Вся прогулка заняла не больше двух часов, так что не слишком утомились, однако возвращались молча, нога глубже вдавливалась в снег, как бы от дополнительного груза. Успели без запоздания встать в шеренгу; вскоре подъехал командующий армией, оказавшийся в том же районе. После командирского рапорта он вместе с помощником из артиллерийского штаба облазил бронепоезд и обошел строй прибывшего пополнения, по отдельности вглядываясь в каждую пару глаз.

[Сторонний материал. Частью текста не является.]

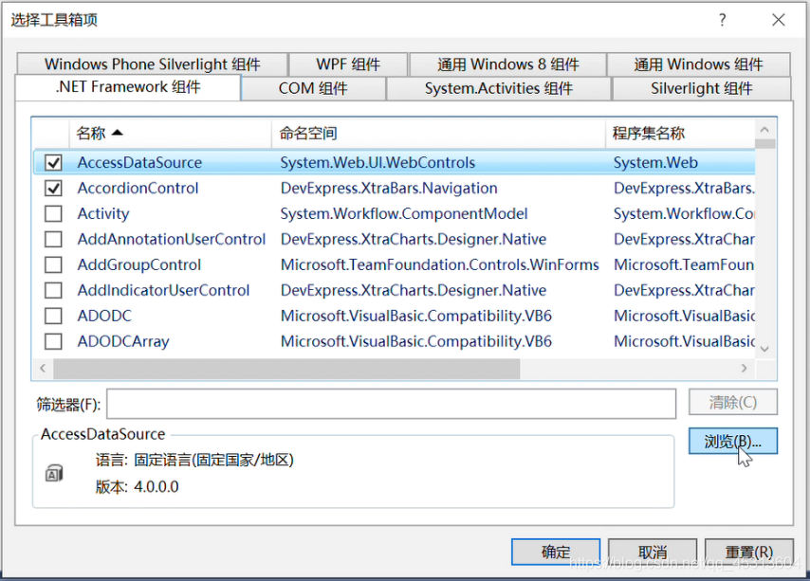Image resolution: width=810 pixels, height=581 pixels.
Task: Check the Activity component checkbox
Action: pos(52,213)
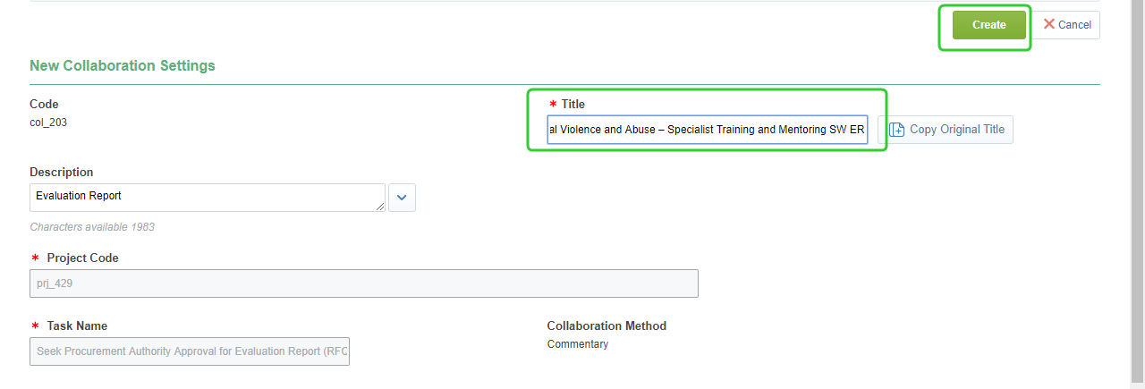
Task: Click the Characters available 1983 counter
Action: [92, 227]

В кратчайшей беседе затем он поздравил людей со вступлением в состав действующей армии, выразил удовлетворение их боевым видом и, надо думать, не только из педагогических целей похвалил за отменное состояние материальной части... Сережа ждал, что он поговорит и о страшном колодце в бывшем населенном пункте, но, значит, генералу не хотелось своими рассказами ослаблять и без того неизгладимые впечатления команды. Тут же сам он и вызвался познакомить пополнение с фронтовой обстановкой; приказав своей автомашине дожидаться его в дивизии, он перешел в будку машиниста, и они поехали туда, где пунктиром дымков обозначалась передовая. По его указанию был произведен успешный налет на мостишко, только что восстановленный немецкими саперами, при возвращении же сами попали под шестиствольный миномет: так состоялось боевое крещенье. На стоянку вернулись в сумерках: краски гасли, примораживало. Что-то с тяжким свистом пронеслось над головой; гул прокатился, и лесок дрогнул, роняя свое убранство...

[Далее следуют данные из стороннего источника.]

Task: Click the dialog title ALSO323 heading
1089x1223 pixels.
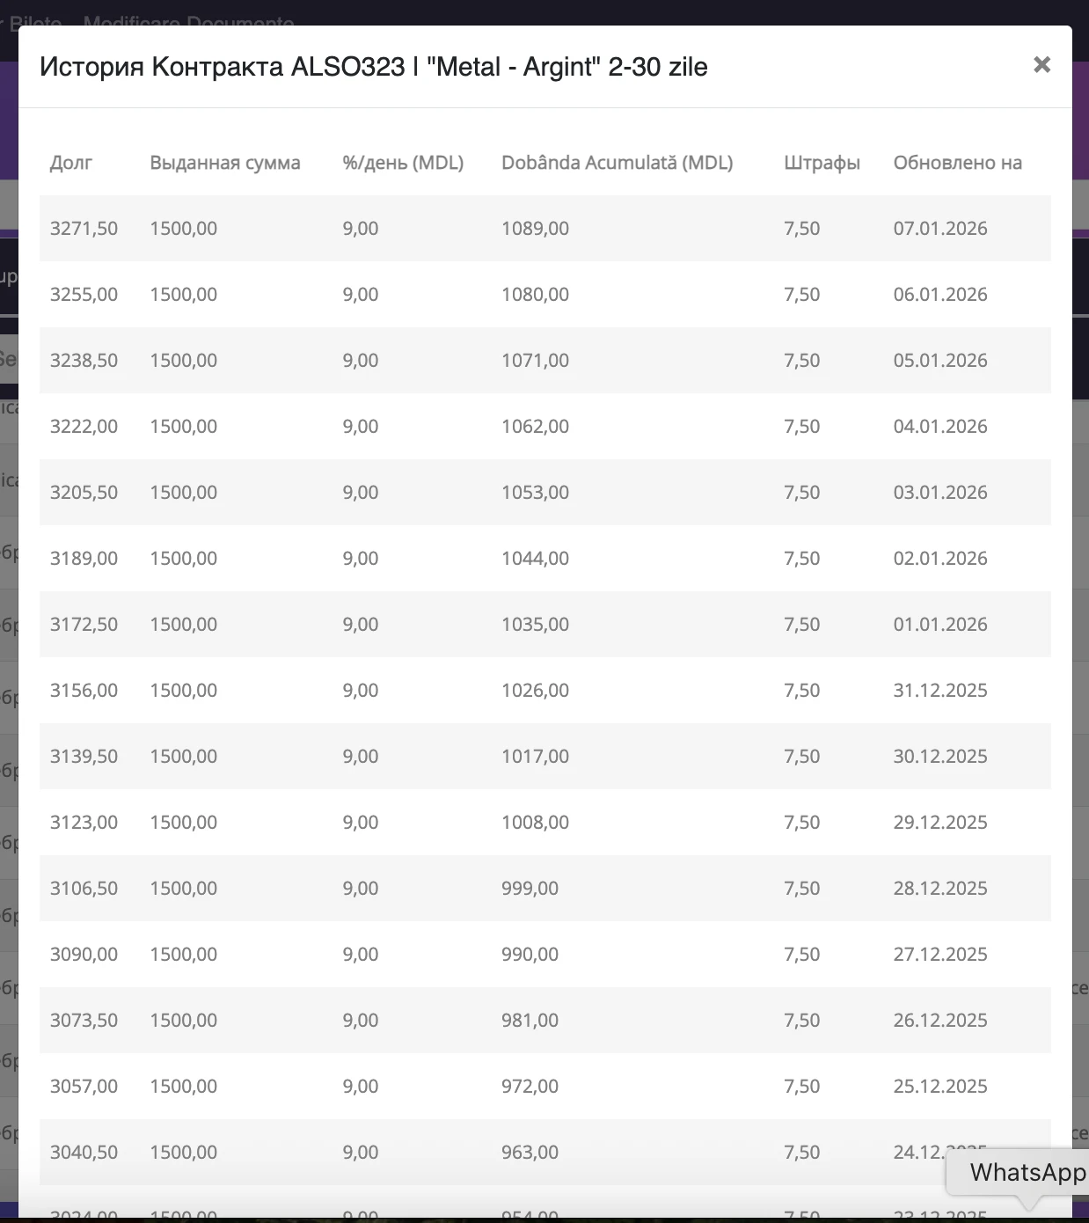Action: click(374, 67)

Ночь прошла без приключений, но и без сна. Утром над стоянкой покружил было вражеский разведчик, но бронепоезд уже выходил на выполненье первого боевого заданья. Начиналась его фронтовая жизнь. Он охранял станции при разгрузке воинских эшелонов, патрулировал перегоны особого стратегического значения, и даже при сравнительно ограниченных возможностях бронепоезда в современной войне одно появление его в нужную минутку, — самый лязг приближающейся тяжести с ее огневой щетиной удваивал боевой дух пехоты.

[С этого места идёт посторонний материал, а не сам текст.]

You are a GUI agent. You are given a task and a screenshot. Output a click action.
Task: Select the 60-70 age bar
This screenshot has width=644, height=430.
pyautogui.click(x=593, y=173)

В первую же неделю довелось дважды ходить в огневые налеты на передок — передний край обороны, бить по живой мишени и самим слышать осколочный стук по броне, щекотный, как по собственной коже. Труднее привыкали к воздушным атакам, к содроганьям от пятисоток, грозивших свалить все их железо под откос, но и это со временем вошло в привычку... и вот уже снарядные вмятины украсили поворотные башни, а пулеметным огнем посмыло боевые плакаты с бортов паровоза, как ни подклеивал из упорства Коля Лавцов драгоценные остававшиеся клочки. Уже не вернулась однажды из разведки автодрезина Смерть фашизму, и когда Морщихин под знаменем, в торжественном строю принимал посмертные ордена погибшим, Сережа впервые испытал озноб солдатской гордости за своих товарищей... На исходе второй недели шальным снарядом вышибло с тендера самохинскую сорокапятку, которую он по склонности к крепостной артиллерии снисходительно именовал комариной смертью, а через час после того прямое попадание стальной болванки порвало бортовую броню паровоза, и лоскут ее вдавило в пробоину. Бронепоезд отвели на ремонт, и тут как-то на досуге Сережа продолжил с Морщихиным прерванный в ночь отправки разговор.